Beginning at the line that contains "Task: Open the Tecnologia dropdown", write out every line down to the end of the records, with both ends kept and nothing added.

----------

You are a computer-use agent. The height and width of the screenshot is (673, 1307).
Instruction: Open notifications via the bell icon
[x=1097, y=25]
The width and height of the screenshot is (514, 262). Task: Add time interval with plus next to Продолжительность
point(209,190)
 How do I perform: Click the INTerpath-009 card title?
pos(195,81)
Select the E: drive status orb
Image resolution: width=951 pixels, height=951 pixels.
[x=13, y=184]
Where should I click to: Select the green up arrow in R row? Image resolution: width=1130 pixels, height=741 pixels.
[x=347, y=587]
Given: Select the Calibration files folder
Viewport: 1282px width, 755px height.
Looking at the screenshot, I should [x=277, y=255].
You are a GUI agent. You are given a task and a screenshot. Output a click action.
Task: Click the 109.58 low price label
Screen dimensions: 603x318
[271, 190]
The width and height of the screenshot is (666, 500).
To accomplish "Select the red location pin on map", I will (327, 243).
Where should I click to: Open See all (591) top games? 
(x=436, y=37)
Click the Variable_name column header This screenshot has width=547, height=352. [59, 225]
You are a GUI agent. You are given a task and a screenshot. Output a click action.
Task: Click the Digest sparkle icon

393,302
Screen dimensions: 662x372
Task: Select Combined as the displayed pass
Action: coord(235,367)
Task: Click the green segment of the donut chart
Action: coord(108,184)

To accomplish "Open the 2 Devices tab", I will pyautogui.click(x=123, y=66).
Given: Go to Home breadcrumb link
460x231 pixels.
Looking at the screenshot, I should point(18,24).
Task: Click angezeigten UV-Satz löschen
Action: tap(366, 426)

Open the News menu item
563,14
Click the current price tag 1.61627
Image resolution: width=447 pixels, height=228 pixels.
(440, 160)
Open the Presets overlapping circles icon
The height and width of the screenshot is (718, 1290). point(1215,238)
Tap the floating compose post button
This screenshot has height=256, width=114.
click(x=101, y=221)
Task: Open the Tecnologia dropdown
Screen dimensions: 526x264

----------

RESPONSE FOR THIS EXERCISE:
Task: Open the Tecnologia dropdown
Screen dimensions: 526x264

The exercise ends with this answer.